A grande baia, suas águas, suas praias, suas ilhas, formando paisagem de cartão postal, não constitui aqui apenas o proscênio: ao contrário, é o próprio quadro da vida quotidiana, do trabalho, da luta pela vida, o que nos dá razões profundas e objetivas que explicam como o mar é não somente tradição, mas realidade viva na vida daquela gente ribeirinha.

Pinto (1997 p. 33) assevera ainda que para a população ribeirinha o mar é o seu ganha- pão, eles fazem do saveiro sua montaria, do mar sua oficina e da bravura sua rotina. Sendo assim, de Passé a Candeias, passando por São Francisco, Brotas e outros pequenos lugarejos que constituem a região de pesca do Recôncavo, o Mar é o elemento predominante que inspirou Arthur de Salles a escrever a maior parte de sua obra.

Salles antes de ser classificado como representante de qualquer escola literária, deveria ser classificado como aquele que resgata os traços culturais que caracterizaram o povo do Recôncavo e da Cidade da Bahia. Há textos, no corpus estudado que estão marcados pelo hibridismo que transcende as barreiras das escolas literárias, ele, com instrumentos da estética parnasiana e com a morbidez do simbolismo, adentra na vida simples da população ribeirinha, para cantar o mar, a gente, a paisagem do Recôncavo; trazendo ao leitor a “graça festiva” inerente a essas regiões.

A realidade do local em que se encontra lhe proporciona o assunto literário, o mar, os mulungus, o pescador, os ritmos, as superstições eram os motivos de seu fluir na escrita literária.
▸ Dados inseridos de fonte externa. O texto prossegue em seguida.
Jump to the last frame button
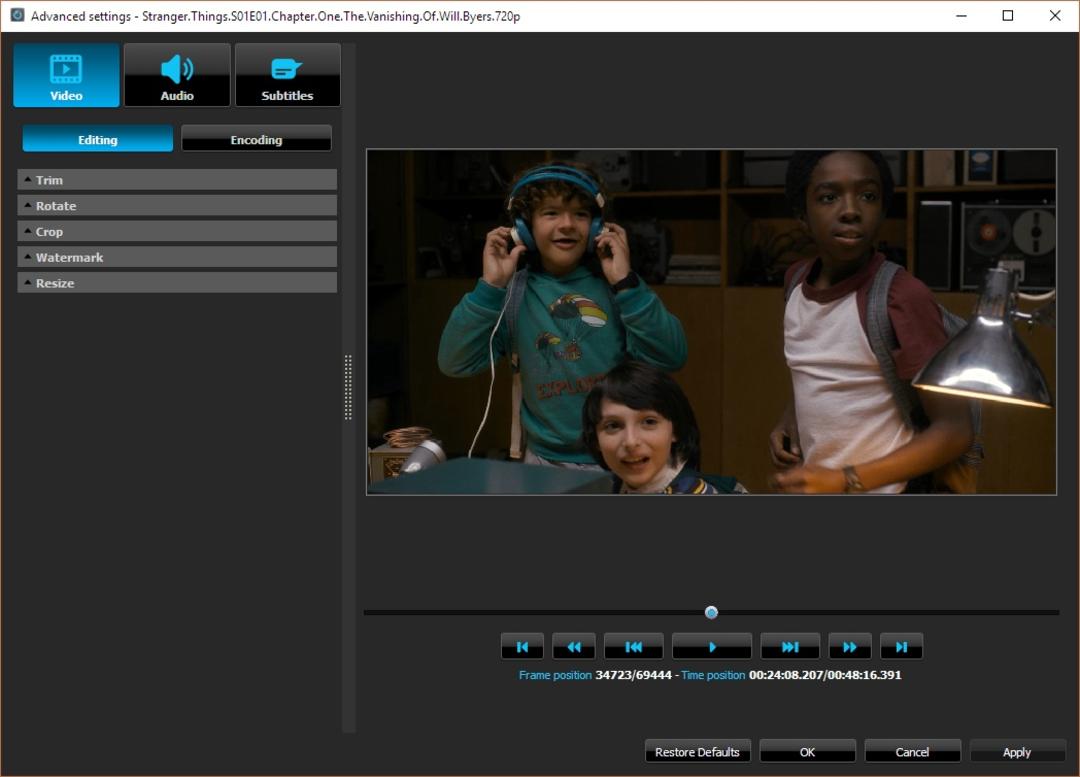This screenshot has width=1080, height=777. coord(902,647)
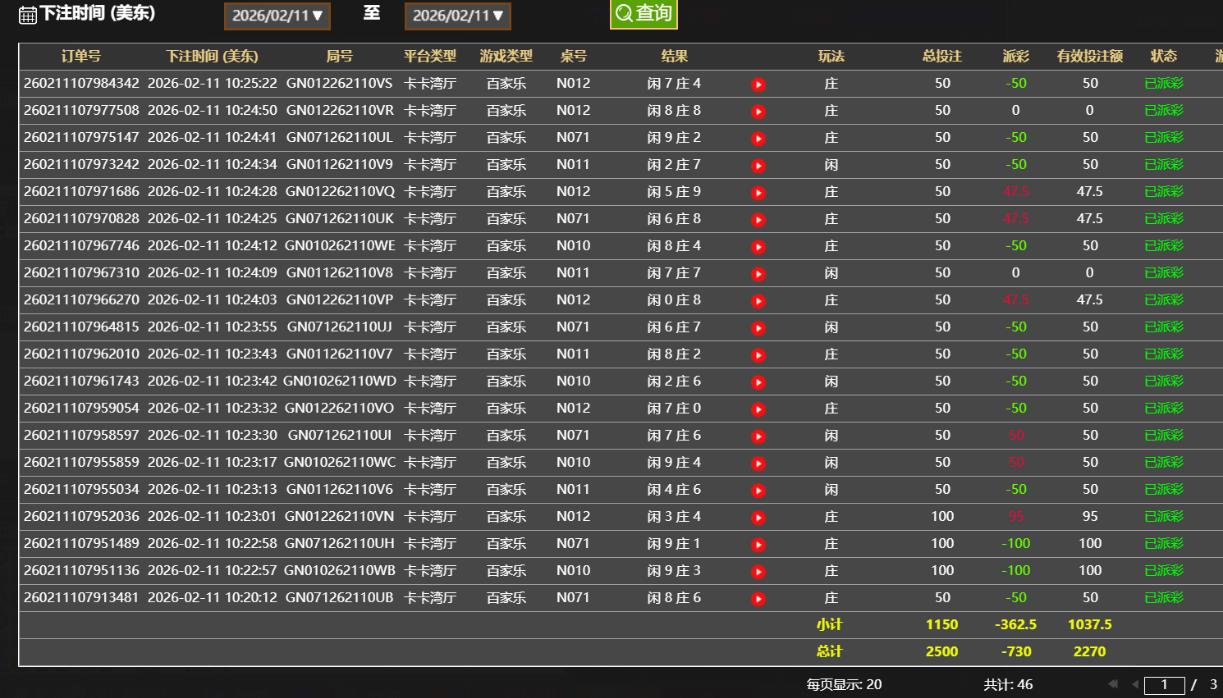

Vê-se uma integração entre o homem, a obra e seu momento histórico-cultural. Em seus textos em prosa, principalmente naqueles cuja temática é o mar, como: Ao Mar!, Mar

confidente, “Tudo no mar é poesia”, “O mar é o refletor do céo” e “O grande poeta francez” (TAVARES, 1986); percebe-se uma simbiose entre o poeta e seu meio, especialmente quando se trata do léxico.

Sem ultrapassar o pequeno lugarejo de Passé, Salles faz uma viagem, remetendo o leitor à literatura universal e fazendo vir à tona seu acervo cultural que, além das coisas da terra comprovadas a partir do vocabulário, dialoga com autores e culturas do Brasil e de outros países.

A Região por onde perpassa a maioria das obras de temática regional de Salles, corresponde ao Recôncavo da Pesca e ao Recôncavo canavieiro. Como já se explicitou, a colônia de pescadores do povoado de Passé constitui o principal cenário, como se vê em

Sangue-mau, O Dote de Matilde, O Ramo da fogueira. O poeta vai, em cada texto, descortinando a região onde atuam os seus pescadores, trovadores, velhos plenos de sabedoria popular e moças encantadoras. Veja-se a descrição do cenário de Sangue-mau:

No promotório de Passé que galga os ares, Como uma vaga imensa arrojada do fundo Tenebroso dos mares,

Nas primitivas convulsões do mundo. (SMA, 1, v.1-4) [...]

o casario dos pescadores

– Búzios do pobre molusco humano – É uma centena de tejupares,

Acocorados pelos pendores, Disseminados pelos oiteiros, Pela beirada das praias curvas. Uns branquejantes e alvissareiros, Abrem sorrindo para o oceano, Como essas velas triangulares

Dentro do vago das manhãs turvas. (SMA, 4, v.16-25)

A colônia de pescadores, os tejupares, os mulungus, unidos às crendices, às lendas e aos mistérios desta parte do Recôncavo compõem e delineiam a simplicidade destas composições. Porém, a obra de temática regional do poeta não tem como cenário apenas as terras férteis do Recôncavo, a colônia de pescadores em Sangue-mau e em O Ramo da Fogueira, é contraposta à região seca, onde o sol abrasador queima a plantação, deixando os homens com raiva da natureza, cenário de O Assassino do Sol. No entanto, o aspecto regional não se faz presente apenas na obra literária, em suas cartas, Arthur de Salles descreve as várias regiões do Recôncavo, como uma fotografia ao amigo Durval de Moraes.

É dessa atmosfera que fala o poeta Arthur de Salles e o léxico utilizado para descrever tudo isso é o protagonista desse estudo.